As Much Background as You Need

More than 40 years after its passage, the CWA still remains a mystery in some crucial respects. Specifically, the most important question remains unanswered: What bodies of water are covered by the law? The CWA covers discharges into "navigable waters," which is defined in the statute as "waters of the United States, including the territorial seas." See 33 U.S.C. §§ 1311(a) & 1362(7), (12)(A). This jurisdictional definition has been the subject of multiple Supreme Court and federal appeals court cases, which have not provided any clear answer.

Regulations defining "waters of the United States" to include "not only actually navigable waters but also ... all 'freshwater wetlands' that [are] adjacent to other covered waters" have been on the books since 1975. See United States v.

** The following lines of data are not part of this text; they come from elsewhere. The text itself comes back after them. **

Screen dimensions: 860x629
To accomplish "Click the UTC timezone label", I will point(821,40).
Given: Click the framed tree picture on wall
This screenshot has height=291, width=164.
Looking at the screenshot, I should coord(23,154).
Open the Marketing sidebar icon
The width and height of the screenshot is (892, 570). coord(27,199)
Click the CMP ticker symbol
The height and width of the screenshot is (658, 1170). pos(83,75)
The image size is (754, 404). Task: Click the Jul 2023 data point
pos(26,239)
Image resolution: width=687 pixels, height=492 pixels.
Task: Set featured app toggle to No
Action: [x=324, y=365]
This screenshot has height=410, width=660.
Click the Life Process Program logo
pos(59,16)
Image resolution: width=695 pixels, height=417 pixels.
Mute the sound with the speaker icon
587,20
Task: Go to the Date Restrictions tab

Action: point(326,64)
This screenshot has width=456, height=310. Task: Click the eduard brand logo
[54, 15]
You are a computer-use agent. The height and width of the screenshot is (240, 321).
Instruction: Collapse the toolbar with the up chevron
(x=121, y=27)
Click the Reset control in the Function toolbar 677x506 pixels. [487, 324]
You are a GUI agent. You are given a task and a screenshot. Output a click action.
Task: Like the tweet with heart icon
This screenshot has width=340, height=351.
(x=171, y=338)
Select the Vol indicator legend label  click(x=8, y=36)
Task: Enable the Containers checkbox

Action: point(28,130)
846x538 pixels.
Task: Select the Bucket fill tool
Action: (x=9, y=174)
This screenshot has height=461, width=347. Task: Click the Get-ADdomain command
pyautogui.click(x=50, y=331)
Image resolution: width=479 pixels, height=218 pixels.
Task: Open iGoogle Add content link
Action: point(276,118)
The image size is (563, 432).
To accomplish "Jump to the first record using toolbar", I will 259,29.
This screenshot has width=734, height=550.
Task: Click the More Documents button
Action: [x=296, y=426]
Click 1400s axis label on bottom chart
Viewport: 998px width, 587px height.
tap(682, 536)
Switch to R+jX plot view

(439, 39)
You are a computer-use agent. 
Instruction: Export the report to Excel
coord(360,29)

Riverside Bayview Homes, Inc., 474 U.S. 121, 123-24 (1985) (Riverside Bayview Homes). The law is well settled that some non-navigable waters, such as wetlands and headwaters of streams, are covered by the law.

What has not been clearly established is whether there is a line in the water (not the sand) where federal CWA jurisdiction ends. At that point, presumably, states could exercise such jurisdiction as needed to protect "WOTUS" from pollution that might originate on land or on non-federal waters. This came to a head in 2006, when the Supreme Court addressed the Corps' assertion of CWA jurisdiction over wetlands "which lie near ditches or man-made drains that eventually empty into traditional navigable waters." Rapanos v. United States, 547 U.S. 715, 729 (2006) (Rapanos). In the particular situation under consideration, a majority of the Court found that there was no such jurisdiction, but without a majority agreeing on the reasons. The plurality opinion, authored by Justice Scalia, asserted that federal jurisdiction existed only where water was permanently present. Justice Kennedy authored a concurrence in which he established a separate governing standard. While there is not unanimous agreement, most circuits agree either that Justice Kennedy's concurrence contains the sole governing standard for whether wetlands may be considered a "water of the United States" under the CWA or that the Kennedy standard is at least as controlling as the plurality's. See United States v. Gerke Excavating, Inc., 464 F.3d 723, 724-25 (7th Cir. 2006); United States v. Bailey, 571 F.3d 791, 799 (8th Cir. 2009).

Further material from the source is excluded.